The uploaded worksheet focuses on logical reasoning with Triangular Numbers. Here's a breakdown of the instructions and how to approach solving the problems:

Key Concepts

1. Triangular Numbers:

   • These are numbers that can form an equilateral triangle when arranged as dots.
   • Example sequence: $1, 3, 6, 10, 15, \ldots$
   • Formula: $T_n = \frac{n(n+1)}{2}$, where $n$ is a positive integer.

2. Directions:

   • Use numbers only once per puzzle.
   • Subtract neighboring numbers to get the number below them.
   • Example: $4 - 3 = 1, 1 - 5 = -4,$ and so on.

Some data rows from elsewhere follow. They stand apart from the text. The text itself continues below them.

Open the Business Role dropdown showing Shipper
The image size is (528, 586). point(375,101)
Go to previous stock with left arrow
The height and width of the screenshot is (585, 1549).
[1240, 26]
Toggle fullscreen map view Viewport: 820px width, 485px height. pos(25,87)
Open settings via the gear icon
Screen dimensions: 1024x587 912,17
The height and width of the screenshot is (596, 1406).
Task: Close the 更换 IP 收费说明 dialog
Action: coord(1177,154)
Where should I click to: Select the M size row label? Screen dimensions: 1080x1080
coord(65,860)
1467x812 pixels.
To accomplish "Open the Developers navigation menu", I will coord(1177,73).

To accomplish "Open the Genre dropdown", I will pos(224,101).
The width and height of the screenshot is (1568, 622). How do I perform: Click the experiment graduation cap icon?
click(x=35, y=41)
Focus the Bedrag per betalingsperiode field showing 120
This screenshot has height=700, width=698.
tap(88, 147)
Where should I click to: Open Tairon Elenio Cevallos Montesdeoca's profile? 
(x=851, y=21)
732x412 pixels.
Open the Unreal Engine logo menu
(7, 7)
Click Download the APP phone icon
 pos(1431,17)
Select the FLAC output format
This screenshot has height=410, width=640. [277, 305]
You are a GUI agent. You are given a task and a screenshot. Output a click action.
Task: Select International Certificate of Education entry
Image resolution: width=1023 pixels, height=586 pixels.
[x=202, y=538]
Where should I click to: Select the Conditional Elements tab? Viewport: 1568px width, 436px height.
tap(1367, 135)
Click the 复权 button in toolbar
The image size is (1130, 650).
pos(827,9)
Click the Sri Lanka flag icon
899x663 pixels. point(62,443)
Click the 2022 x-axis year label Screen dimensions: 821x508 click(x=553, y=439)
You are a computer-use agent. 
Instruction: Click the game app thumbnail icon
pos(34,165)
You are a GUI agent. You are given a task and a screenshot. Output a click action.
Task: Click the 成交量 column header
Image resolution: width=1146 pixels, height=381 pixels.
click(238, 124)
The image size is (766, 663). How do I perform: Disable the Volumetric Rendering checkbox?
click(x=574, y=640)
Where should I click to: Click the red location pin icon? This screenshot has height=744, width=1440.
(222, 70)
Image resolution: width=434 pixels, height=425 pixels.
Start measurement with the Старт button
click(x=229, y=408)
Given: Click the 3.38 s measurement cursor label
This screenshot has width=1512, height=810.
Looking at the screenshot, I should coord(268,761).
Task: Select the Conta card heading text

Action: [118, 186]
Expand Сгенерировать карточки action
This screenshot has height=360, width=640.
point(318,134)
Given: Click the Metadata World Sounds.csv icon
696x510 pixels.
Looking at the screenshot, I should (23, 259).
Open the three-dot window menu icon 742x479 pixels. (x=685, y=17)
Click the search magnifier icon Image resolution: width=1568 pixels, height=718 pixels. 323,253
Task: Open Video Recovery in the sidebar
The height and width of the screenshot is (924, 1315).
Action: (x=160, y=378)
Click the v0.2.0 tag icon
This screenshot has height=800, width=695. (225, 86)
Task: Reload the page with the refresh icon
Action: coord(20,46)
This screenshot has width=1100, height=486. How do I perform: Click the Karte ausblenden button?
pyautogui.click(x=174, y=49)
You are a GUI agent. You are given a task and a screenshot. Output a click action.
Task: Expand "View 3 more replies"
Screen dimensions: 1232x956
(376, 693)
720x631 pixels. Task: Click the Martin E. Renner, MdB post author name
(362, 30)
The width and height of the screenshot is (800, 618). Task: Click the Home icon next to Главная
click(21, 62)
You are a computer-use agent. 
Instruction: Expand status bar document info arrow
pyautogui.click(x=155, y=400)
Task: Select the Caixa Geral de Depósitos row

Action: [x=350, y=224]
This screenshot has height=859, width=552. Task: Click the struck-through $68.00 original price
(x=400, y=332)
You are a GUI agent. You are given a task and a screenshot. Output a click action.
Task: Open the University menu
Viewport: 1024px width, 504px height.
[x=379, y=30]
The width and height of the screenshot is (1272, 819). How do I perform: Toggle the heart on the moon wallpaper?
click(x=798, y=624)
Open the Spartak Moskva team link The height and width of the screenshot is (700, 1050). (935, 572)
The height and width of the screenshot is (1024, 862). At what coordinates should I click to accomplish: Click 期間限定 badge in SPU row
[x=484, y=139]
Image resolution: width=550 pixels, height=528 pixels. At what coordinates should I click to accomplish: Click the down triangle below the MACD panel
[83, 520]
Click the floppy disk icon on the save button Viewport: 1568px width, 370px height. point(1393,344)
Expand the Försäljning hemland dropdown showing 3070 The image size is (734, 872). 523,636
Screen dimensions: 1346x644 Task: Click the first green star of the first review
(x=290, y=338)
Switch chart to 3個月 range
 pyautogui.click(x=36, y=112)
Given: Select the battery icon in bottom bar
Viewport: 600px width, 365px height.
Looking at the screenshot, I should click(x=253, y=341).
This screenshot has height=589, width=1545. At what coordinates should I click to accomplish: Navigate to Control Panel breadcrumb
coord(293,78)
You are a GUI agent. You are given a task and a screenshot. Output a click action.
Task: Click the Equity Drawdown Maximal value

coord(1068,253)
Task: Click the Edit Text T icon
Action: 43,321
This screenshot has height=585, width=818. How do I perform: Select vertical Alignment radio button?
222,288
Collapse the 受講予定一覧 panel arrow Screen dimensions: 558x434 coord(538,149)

Steps for Solving Each Puzzle

1. Understand the Pattern:

   • In the example, numbers $1$ through $6$ are used.
   • Start at the top row and work downwards, ensuring that subtraction of any two adjacent numbers gives the value below.

2. Strategy:

   • Start from the largest triangular number that fits at the top row.
   • Work step by step to ensure the subtractions fit the triangular number pattern.

3. Check:

   • At each stage, confirm that all numbers are used exactly once, and subtraction logic is valid.

Questions to Ask Yourself While Solving

1. Are the subtractions between adjacent numbers producing the correct result?
2. Did I use each number only once in the sequence?
3. Is the triangular pattern maintained throughout?
4. Can smaller triangular numbers be used for intermediate rows?
5. Does the final answer align with the example provided?

Questions for You

1. Would you like me to solve the "Numbers 1-10" puzzle for you step-by-step?
2. Do you want a detailed explanation of triangular number logic or their applications?
3. Should I calculate more triangular numbers beyond 15 for additional examples?
4. Do you need help visualizing how subtraction forms the triangular pattern?
5. Would you like tips on organizing your solution efficiently?

Tip

Always verify each subtraction as you proceed. Write intermediate steps to ensure you don't lose track of the logic or accidentally reuse a number!